- **Page extract**:
Connie K. Ho for redOrbit.com — Your Universe Online
A group of individuals was recently busted in New York for a drug fraud scheme related to Medicaid prescriptions.
According to NBC New York, the individuals allegedly bought medication that was legally prescribed to Medicaid participants, used a number of middlemen to move the pills, and then resold the prescription drugs repackaged to a number of pharmacies for a hefty profit. Approximately 48 people have been charged for being involved in the fraud ring. Medicaid is the medical insurance program for those who are disabled and poor.
In the scheme, Medicaid recipients would receive monthly prescriptions for little or no cost. These individuals then sold their medication that was legally prescribed to aggregators on bodegas and street corners through New York City. Medications included drugs to treat AIDS, asthma, and schizophrenia. Upper level “collectors” and “aggregators” who would peddle the drugs to distribution channels that were based in Alabama, Florida, Nevada, Texas, and Utah would then buy these “second-hand drugs” The drugs were resold to pharmacies and wholesale prescription drug businesses in Arizona, Illinois, Kentucky, Hawaii, Massachusetts, Minnesota, Mississippi, New Jersey, New York, Pennsylvania, Puerto Rico, and South Carolina.
The FBI Health Care Fraud Task Force charged and arrested the individuals for federal Medicaid fraud, mail fraud, and wire fraud charges. Many were based out of New Jersey, New York, and six other states. The FBI, DEA, NYPD, and other state and local agencies participated in the task force. According to the complaint filed in Manhattan federal court, the investigation also relied on a cooperator who was arrested last June during a storage facility raid in New Jersey.
The Star Tribune also stated that the FBI took over 250,000 pills that were worth approximately $16 million. The drug bottles were changed to look as if they came from real distributors; specifically, labels with the patients´ names and backdating expiration dates were removed. Prosecutors believe that the scheme is possibly dangerous for consumers who are unaware as sometimes second-hand prescription have possibly hazardous chemicals during the relabeling process among other factors. Authorities believe that there have not been any reports of anyone harmed by the drugs.
“The scheme posed serious health risks at both the collection and distribution ends,” Fedarcyk said in a statement. “People with real ailments were induced to sell their medications on the cheap rather than take them as prescribed, while end-users of the diverted drugs were getting second-hand medicine that may have been mishandled, adulterated, improperly stored, repackaged and expired.”
The scheme has huge costs for the Medicaid. Reuters states that the scheme could lead to a $108 million loss for Medicaid. Over a seven-year period, that could amount to as much as $500 million. The cases are listed as USA v. Alex Oria et al and USA v. Juan Viera et al, U.S. District Court, Southern District of New York, Nos. 12-mag-1854 and 11-cr-1072.

- **Exercise instructions**: From the Medicaid fraud article above, list each state named as a location of the distribution channels to which the upper-level collectors and aggregators sold the drugs.

- **Excerpted data**:
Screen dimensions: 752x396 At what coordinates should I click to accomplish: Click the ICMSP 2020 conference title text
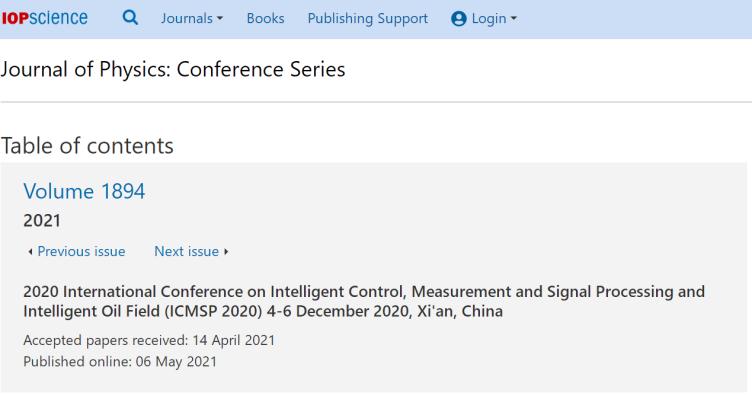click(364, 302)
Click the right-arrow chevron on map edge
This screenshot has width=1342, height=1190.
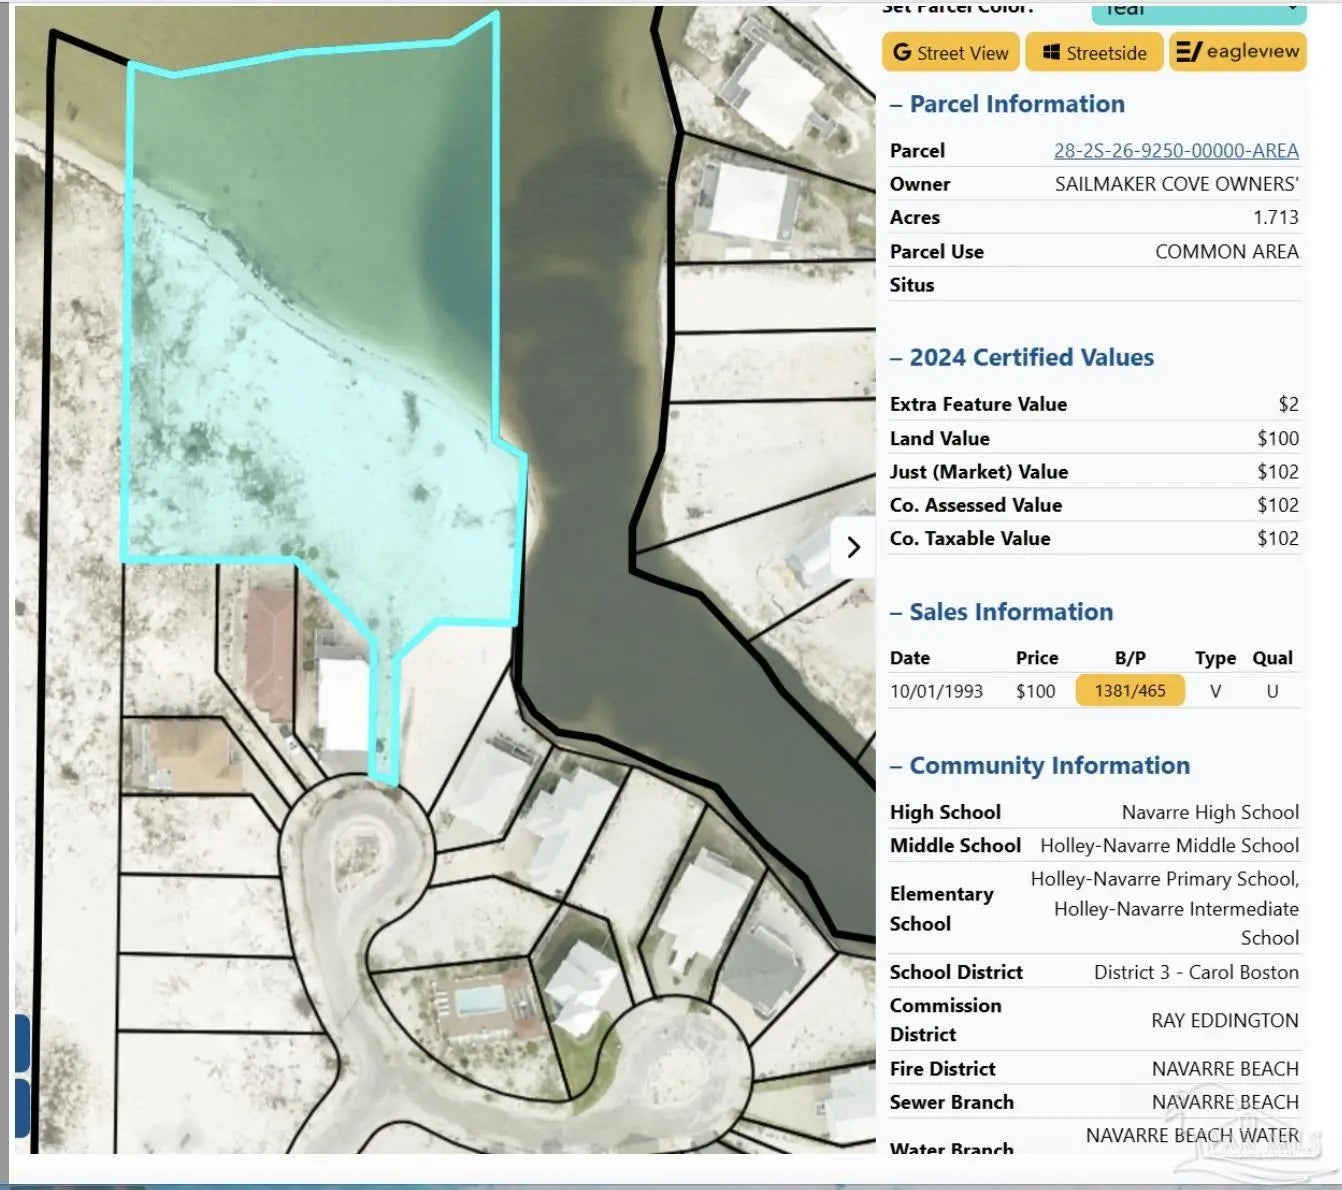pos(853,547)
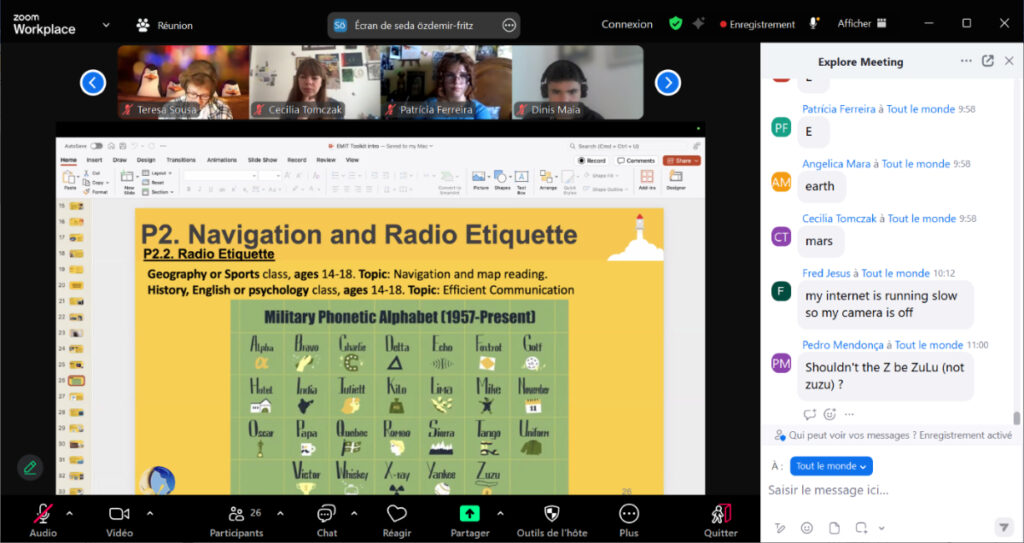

- **Response area**: Alabama, Florida, Nevada, Texas, Utah